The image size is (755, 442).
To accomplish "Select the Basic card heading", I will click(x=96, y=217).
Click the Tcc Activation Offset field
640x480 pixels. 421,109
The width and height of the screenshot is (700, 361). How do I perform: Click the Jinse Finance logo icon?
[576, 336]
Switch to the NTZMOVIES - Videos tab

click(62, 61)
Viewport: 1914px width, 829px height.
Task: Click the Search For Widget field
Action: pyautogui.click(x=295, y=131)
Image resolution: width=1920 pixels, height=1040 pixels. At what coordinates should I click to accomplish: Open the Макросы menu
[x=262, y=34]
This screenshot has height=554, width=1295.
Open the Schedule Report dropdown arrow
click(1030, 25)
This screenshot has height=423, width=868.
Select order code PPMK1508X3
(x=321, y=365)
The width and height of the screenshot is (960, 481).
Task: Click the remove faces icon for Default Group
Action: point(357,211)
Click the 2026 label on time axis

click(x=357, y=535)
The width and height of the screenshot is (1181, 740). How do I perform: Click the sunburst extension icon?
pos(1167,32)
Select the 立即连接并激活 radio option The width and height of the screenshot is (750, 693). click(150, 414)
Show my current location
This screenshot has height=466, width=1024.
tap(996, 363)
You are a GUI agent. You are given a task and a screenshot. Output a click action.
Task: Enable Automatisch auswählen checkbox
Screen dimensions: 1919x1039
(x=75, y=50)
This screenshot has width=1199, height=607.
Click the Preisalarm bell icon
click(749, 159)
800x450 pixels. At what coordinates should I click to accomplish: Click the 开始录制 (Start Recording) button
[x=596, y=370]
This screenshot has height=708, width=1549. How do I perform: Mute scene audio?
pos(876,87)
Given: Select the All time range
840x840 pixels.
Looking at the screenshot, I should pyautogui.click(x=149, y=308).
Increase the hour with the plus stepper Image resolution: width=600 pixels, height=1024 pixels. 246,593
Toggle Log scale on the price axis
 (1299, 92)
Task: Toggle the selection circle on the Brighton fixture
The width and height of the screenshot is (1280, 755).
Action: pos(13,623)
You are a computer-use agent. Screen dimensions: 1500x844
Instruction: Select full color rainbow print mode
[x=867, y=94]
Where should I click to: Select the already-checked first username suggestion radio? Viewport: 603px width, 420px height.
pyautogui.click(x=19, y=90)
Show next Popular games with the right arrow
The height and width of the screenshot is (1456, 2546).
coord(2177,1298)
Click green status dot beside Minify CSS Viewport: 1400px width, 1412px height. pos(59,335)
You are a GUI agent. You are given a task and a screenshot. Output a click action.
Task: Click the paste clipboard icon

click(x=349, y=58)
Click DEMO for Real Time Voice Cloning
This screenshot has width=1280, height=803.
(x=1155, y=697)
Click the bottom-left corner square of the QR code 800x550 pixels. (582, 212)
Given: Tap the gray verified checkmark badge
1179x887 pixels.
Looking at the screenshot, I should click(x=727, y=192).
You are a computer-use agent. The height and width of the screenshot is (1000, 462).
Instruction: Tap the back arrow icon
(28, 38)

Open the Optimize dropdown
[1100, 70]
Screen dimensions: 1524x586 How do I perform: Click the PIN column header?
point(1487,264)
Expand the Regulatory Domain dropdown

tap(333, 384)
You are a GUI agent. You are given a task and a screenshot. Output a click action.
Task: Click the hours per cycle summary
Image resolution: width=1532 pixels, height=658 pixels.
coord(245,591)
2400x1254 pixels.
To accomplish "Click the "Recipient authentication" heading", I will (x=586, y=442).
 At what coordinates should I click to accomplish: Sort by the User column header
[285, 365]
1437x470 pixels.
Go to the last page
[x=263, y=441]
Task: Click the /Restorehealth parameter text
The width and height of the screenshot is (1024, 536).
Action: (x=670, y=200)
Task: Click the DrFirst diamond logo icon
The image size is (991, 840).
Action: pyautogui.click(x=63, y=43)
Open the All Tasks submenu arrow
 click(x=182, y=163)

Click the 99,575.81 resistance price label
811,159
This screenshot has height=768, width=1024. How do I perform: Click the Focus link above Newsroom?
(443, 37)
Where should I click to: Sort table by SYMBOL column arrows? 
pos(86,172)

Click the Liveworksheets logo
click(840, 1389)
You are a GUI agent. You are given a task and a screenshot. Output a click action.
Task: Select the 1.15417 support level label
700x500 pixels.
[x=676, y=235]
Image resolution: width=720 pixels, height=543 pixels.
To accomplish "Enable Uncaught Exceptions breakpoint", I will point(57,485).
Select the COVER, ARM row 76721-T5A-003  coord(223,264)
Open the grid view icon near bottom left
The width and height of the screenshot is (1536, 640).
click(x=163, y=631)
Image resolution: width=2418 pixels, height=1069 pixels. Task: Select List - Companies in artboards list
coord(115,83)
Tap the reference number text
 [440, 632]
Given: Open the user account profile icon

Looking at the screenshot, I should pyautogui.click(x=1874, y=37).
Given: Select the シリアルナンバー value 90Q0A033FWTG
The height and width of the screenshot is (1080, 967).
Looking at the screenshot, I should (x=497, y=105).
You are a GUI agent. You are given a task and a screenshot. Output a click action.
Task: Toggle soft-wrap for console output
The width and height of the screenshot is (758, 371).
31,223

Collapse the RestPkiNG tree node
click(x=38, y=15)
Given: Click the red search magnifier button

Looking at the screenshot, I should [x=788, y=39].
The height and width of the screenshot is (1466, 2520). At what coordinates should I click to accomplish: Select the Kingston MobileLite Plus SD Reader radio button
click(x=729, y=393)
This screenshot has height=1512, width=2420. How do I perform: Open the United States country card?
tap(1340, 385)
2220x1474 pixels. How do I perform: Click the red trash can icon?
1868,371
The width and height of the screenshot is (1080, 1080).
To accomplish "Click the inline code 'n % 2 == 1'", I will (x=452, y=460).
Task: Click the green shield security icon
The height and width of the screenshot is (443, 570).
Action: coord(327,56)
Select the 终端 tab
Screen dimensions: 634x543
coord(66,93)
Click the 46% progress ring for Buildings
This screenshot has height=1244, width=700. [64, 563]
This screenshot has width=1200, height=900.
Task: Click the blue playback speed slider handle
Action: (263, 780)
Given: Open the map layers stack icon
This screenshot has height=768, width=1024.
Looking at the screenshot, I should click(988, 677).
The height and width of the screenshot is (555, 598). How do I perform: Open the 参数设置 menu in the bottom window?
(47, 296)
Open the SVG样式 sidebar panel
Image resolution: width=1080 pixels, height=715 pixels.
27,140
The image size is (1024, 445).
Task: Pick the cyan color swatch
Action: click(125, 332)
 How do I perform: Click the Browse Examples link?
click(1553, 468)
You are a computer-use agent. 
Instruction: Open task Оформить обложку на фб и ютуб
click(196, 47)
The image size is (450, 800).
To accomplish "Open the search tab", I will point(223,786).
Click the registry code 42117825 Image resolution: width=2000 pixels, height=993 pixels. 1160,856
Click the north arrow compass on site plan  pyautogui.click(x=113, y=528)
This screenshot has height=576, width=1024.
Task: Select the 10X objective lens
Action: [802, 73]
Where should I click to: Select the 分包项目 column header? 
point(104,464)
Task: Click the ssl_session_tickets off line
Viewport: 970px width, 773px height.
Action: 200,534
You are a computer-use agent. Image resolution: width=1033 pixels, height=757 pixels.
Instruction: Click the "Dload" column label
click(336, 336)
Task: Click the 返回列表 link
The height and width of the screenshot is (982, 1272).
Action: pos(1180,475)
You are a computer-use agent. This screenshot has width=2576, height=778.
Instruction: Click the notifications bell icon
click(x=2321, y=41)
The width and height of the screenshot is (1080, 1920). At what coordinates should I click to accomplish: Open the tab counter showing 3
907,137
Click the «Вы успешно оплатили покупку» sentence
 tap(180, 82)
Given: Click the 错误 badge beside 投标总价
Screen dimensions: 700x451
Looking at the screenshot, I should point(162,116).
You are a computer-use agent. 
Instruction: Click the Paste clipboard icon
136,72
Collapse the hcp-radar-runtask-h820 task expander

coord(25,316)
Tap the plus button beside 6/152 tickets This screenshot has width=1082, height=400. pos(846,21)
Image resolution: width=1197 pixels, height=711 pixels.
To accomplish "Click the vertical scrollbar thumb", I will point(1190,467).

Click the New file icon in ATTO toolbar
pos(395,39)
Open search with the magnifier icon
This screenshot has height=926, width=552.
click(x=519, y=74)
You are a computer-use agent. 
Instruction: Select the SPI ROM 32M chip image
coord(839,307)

..............................

» The problem: Your task is to list each line of the records with the word "beside".

» Solution to this exercise:
Click green status dot beside Minify CSS Viewport: 1400px width, 1412px height. pos(59,335)
Given: Click the 错误 badge beside 投标总价
Tap the plus button beside 6/152 tickets This screenshot has width=1082, height=400. pos(846,21)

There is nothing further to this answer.